WikiLeaks: Sitzt ein Maulwurf im Bundestag?

Sitz im Bundestag tatsächlich ein Maulwurf?
Sitz im Bundestag tatsächlich ein Maulwurf?

Berlin - Gibt es einen Maulwurf im Bundestag, der geheime Dokumente und Geheimnisse an WikiLeaks verraten hat?

Der Verdacht ist schwerwiegend - und wir immer konkreter. Wie der Spiegel berichtet, beziehen die Ermittler seit Anfang des Monats auch das Umfeld des Bundestages mit ein.

Die anfängliche Vermutung, die rund 2420 Dokumente des NSA-Untersuchungsausschusses seien bei einem Hackerangriff 2015 gestohlen worden, habe sich inzwischen als unwahrscheinlich herausgestellt. Dagegen spricht vor allem die Tatsache, dass bei der Cyberattacke lediglich 16 Gigabyte an Daten gestohlen worden. Bei dem Material, das die Enthüllungsplattform Anfang Dezember veröffentlichte und zuvor zugespielt bekommen hatte, handelt es sich allerdings um eine Datenmenge von rund 90 Gigabyte.

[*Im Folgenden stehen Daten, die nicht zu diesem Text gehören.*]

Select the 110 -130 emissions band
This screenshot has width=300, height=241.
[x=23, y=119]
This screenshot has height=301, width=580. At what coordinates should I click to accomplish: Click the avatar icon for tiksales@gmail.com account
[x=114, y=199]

Die Behörden ermitteln wegen der Verletzung von Dienstgeheimnissen und einer besonderen Geheimhaltungspflicht.

WikiLeaks selbst spricht laut Tagesschau von drei verschiedenen Quellen.

WikiLeaks-Gründer Julian Assange will seine Quellen nicht verraten.
WikiLeaks-Gründer Julian Assange will seine Quellen nicht verraten.